▶ [Work to be completed]: Copy the entire listing exactly.

═══ Source material

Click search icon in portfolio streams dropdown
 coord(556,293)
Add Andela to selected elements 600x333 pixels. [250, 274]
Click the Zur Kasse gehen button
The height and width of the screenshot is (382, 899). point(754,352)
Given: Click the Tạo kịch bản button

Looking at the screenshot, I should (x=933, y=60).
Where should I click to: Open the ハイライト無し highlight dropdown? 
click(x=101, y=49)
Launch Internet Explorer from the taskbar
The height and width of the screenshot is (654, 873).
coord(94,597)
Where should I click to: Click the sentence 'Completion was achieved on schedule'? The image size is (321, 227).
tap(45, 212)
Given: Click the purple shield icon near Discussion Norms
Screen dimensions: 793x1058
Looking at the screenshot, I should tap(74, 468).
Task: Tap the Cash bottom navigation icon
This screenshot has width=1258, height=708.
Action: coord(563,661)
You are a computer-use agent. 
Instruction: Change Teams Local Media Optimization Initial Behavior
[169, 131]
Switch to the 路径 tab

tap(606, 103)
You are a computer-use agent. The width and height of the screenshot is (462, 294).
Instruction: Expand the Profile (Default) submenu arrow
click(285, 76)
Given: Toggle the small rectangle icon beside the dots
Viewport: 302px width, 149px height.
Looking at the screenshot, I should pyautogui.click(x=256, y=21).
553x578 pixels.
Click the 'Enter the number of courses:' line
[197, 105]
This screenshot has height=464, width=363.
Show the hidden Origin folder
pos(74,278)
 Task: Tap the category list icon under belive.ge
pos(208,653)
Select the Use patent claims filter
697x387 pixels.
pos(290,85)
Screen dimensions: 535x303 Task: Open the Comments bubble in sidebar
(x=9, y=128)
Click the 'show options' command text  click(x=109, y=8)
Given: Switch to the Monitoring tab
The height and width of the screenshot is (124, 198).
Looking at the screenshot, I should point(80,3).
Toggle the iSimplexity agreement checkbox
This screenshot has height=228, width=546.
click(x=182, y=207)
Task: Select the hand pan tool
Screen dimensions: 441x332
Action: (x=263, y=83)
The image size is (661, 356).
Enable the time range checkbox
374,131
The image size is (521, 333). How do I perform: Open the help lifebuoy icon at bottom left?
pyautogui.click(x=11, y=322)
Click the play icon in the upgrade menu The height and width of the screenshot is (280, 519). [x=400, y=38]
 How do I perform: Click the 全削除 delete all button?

══════

▶ [Response box]:
Click search icon in portfolio streams dropdown
 coord(556,293)
Add Andela to selected elements 600x333 pixels. [250, 274]
Click the Zur Kasse gehen button
The height and width of the screenshot is (382, 899). point(754,352)
Given: Click the Tạo kịch bản button

Looking at the screenshot, I should (x=933, y=60).
Where should I click to: Open the ハイライト無し highlight dropdown? 
click(x=101, y=49)
Launch Internet Explorer from the taskbar
The height and width of the screenshot is (654, 873).
coord(94,597)
Where should I click to: Click the sentence 'Completion was achieved on schedule'? The image size is (321, 227).
tap(45, 212)
Given: Click the purple shield icon near Discussion Norms
Screen dimensions: 793x1058
Looking at the screenshot, I should tap(74, 468).
Task: Tap the Cash bottom navigation icon
This screenshot has width=1258, height=708.
Action: coord(563,661)
You are a computer-use agent. 
Instruction: Change Teams Local Media Optimization Initial Behavior
[169, 131]
Switch to the 路径 tab

tap(606, 103)
You are a computer-use agent. The width and height of the screenshot is (462, 294).
Instruction: Expand the Profile (Default) submenu arrow
click(285, 76)
Given: Toggle the small rectangle icon beside the dots
Viewport: 302px width, 149px height.
Looking at the screenshot, I should pyautogui.click(x=256, y=21).
553x578 pixels.
Click the 'Enter the number of courses:' line
[197, 105]
This screenshot has height=464, width=363.
Show the hidden Origin folder
pos(74,278)
 Task: Tap the category list icon under belive.ge
pos(208,653)
Select the Use patent claims filter
697x387 pixels.
pos(290,85)
Screen dimensions: 535x303 Task: Open the Comments bubble in sidebar
(x=9, y=128)
Click the 'show options' command text  click(x=109, y=8)
Given: Switch to the Monitoring tab
The height and width of the screenshot is (124, 198).
Looking at the screenshot, I should point(80,3).
Toggle the iSimplexity agreement checkbox
This screenshot has height=228, width=546.
click(x=182, y=207)
Task: Select the hand pan tool
Screen dimensions: 441x332
Action: (x=263, y=83)
The image size is (661, 356).
Enable the time range checkbox
374,131
The image size is (521, 333). How do I perform: Open the help lifebuoy icon at bottom left?
pyautogui.click(x=11, y=322)
Click the play icon in the upgrade menu The height and width of the screenshot is (280, 519). [x=400, y=38]
 How do I perform: Click the 全削除 delete all button?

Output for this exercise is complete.